What to do:
In the passage on the peoples of the Nile-Congo divide, under whose jurisdiction have the Welle groups been placed?

Selected passage:
★ ★ ★ ★

Before the incursions of the Nubian-Arab traders and raiders, who began to form settlements (zeribas, fenced stations) in the Upper Nile regions above Khartum about the middle of the nineteenth century, most of the Nile-Congo divide (White Nile tributaries and Welle-Makua basin) belonged in the strictest sense to the Negro domain. Sudanese tribes, and even great nations reckoned by millions, had been for ages in almost undisturbed possession, not only of the main stream from the equatorial lakes to and beyond the Sobat junction, but also of the Sobat Valley itself, and of the numerous south-western head-waters of the White Nile converging about Lake No above the Sobat junction. Nearly all the Nile peoples—the Shilluks and Dinkas about the Sobat confluence, the Bari and Nuers of the Bahr-el-Jebel, the Bongos (Dors), Rols, Golos, Mittus, Madis, Makarakas, Abakas, Mundus, and many others about the western affluents, as well as the Funj of Senaar—had been brought under the Khedivial rule before the revolt of the Mahdi.

Political Relations.

The same fate had already overtaken or was threatening the formerly powerful Mombuttu (Mangbattu) and Zandeh[212] nations of the Welle lands, as well as the Krej and others about the low watersheds of the Nile-Congo and Chad basins. Since then the Welle groups have been subjected to the jurisdiction of the Congo Free State, while the political destinies of the Nilotic tribes must henceforth be controlled by the British masters of the Nile lands from the Great Lakes to the Mediterranean.

★ ★ ★ ★

Information provided:
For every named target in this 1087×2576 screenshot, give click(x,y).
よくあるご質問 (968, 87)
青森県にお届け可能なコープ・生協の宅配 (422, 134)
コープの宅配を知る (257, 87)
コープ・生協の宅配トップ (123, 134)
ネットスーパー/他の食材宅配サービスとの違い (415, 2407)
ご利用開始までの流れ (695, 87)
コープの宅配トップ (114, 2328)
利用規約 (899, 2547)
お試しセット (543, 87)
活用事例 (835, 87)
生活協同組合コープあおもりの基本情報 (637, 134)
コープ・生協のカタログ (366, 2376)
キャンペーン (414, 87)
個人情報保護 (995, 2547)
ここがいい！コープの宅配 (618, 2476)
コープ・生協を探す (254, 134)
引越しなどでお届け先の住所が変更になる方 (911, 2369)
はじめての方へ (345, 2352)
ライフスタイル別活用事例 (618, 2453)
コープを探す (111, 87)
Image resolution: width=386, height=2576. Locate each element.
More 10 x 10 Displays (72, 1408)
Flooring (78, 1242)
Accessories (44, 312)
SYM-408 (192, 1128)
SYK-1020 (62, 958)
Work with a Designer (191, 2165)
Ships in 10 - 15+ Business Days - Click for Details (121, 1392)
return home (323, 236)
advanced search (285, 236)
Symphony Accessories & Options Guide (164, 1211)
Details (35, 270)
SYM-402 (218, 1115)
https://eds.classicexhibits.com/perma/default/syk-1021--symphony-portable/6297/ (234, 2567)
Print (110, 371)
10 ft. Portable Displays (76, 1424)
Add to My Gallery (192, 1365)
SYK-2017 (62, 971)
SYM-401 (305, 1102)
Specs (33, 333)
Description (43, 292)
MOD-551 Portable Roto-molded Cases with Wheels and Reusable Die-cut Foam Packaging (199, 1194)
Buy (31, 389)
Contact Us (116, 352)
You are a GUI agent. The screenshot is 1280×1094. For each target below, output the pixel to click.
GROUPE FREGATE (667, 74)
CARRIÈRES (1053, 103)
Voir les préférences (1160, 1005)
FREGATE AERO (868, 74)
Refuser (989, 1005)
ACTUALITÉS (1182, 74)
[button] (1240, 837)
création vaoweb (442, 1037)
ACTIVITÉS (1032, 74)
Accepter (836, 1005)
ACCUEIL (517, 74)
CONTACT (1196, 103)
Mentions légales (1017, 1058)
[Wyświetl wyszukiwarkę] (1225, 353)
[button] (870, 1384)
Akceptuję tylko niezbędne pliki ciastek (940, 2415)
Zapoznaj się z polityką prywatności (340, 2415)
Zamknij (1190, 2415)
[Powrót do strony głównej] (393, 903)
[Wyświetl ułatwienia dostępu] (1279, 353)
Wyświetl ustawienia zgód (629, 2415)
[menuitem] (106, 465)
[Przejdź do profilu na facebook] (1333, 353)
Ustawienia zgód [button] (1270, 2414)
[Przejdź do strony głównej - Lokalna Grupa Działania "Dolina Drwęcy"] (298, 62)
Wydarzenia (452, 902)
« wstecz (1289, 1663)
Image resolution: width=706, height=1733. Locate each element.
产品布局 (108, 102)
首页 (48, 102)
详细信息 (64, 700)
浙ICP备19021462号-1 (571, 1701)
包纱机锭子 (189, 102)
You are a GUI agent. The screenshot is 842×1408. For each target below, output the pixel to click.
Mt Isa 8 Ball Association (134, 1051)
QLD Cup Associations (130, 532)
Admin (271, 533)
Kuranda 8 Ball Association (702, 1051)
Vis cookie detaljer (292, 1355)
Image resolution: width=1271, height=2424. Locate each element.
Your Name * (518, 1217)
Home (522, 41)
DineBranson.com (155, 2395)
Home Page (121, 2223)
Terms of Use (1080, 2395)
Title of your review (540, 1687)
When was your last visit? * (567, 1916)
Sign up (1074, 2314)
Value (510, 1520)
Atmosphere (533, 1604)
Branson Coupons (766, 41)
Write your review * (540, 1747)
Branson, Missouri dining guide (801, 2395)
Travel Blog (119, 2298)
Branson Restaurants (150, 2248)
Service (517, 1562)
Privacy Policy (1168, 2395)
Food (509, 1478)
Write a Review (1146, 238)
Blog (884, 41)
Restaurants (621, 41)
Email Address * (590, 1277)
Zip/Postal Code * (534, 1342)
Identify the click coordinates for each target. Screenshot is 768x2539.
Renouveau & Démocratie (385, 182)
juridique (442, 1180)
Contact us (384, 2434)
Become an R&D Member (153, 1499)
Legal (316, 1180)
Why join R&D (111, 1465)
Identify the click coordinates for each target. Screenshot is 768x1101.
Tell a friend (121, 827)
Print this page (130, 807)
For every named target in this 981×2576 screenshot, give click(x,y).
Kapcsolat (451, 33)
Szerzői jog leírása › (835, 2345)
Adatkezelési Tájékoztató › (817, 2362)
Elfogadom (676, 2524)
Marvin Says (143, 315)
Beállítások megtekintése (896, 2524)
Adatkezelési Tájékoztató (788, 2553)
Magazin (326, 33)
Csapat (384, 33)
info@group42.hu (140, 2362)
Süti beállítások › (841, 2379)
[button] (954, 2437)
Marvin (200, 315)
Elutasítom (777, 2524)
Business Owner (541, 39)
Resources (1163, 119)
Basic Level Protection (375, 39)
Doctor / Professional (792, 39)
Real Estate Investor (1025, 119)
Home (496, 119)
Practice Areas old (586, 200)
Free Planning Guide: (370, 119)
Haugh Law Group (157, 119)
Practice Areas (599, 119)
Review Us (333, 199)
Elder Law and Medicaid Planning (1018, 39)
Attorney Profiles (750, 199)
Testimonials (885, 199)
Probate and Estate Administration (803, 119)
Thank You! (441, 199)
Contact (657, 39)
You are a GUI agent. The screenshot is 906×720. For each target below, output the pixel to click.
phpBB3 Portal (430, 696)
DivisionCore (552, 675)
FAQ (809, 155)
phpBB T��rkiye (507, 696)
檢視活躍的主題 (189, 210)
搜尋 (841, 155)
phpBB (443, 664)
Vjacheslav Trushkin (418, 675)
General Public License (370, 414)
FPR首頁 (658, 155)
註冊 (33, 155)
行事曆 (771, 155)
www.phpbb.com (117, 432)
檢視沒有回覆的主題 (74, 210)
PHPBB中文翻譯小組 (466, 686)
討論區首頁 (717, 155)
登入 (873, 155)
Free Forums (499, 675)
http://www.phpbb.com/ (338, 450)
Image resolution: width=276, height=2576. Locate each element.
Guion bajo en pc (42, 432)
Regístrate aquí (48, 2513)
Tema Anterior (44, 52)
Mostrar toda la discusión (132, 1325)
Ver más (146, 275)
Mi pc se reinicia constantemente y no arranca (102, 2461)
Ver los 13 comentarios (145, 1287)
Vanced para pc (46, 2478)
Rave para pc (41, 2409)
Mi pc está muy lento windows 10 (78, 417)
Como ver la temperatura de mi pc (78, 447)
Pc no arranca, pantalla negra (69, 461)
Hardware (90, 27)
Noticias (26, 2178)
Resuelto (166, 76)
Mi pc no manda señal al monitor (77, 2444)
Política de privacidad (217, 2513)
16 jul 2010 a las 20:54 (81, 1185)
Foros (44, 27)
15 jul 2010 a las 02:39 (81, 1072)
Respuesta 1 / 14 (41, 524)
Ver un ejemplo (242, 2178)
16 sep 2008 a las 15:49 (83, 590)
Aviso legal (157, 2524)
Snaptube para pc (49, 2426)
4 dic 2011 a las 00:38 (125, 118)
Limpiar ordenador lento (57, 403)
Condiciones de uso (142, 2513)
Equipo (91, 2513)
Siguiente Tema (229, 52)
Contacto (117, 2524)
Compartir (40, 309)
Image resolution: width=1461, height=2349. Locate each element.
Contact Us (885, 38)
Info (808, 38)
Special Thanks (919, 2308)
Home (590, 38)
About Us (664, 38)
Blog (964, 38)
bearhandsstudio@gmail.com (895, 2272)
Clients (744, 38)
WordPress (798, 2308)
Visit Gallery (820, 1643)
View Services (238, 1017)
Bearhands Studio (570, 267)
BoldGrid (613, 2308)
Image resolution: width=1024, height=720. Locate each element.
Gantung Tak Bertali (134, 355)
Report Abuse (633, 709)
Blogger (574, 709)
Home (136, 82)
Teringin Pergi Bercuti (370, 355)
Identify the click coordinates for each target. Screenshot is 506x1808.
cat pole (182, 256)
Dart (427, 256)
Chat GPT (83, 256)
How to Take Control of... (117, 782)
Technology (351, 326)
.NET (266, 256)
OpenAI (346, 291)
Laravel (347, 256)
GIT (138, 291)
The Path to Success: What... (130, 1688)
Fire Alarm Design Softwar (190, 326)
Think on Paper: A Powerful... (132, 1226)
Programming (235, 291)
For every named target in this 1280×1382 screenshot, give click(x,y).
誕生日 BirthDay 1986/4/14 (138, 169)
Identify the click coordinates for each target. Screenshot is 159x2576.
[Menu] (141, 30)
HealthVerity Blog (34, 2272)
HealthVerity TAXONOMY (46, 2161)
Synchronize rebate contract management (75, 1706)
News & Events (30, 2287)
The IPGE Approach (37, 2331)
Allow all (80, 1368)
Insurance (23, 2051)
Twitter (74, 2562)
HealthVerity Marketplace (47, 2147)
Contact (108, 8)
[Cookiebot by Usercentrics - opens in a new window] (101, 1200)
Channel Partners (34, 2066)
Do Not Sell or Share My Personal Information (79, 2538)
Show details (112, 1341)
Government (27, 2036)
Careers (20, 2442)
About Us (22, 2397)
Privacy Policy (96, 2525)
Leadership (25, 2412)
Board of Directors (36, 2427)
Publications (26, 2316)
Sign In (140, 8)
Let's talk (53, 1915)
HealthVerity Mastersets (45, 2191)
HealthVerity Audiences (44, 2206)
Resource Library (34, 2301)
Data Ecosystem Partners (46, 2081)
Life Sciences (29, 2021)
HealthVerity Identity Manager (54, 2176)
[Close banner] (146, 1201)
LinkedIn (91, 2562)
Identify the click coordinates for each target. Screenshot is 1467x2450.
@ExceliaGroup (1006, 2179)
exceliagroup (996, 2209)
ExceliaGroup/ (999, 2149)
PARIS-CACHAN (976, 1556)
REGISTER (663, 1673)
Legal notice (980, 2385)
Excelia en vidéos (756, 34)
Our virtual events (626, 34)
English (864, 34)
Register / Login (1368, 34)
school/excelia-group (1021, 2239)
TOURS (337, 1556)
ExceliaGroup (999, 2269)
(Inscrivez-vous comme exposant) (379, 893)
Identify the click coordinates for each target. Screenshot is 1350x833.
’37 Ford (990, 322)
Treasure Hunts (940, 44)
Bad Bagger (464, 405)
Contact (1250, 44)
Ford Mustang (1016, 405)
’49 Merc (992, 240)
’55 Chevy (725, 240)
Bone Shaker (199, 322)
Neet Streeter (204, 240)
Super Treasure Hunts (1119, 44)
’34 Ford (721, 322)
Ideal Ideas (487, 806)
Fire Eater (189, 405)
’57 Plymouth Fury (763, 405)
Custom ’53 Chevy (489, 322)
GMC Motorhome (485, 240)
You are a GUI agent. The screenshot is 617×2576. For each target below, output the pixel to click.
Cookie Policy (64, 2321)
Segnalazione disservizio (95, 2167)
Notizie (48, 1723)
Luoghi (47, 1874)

★ ★ ★ ★

Answer to this exercise:
The Congo Free State.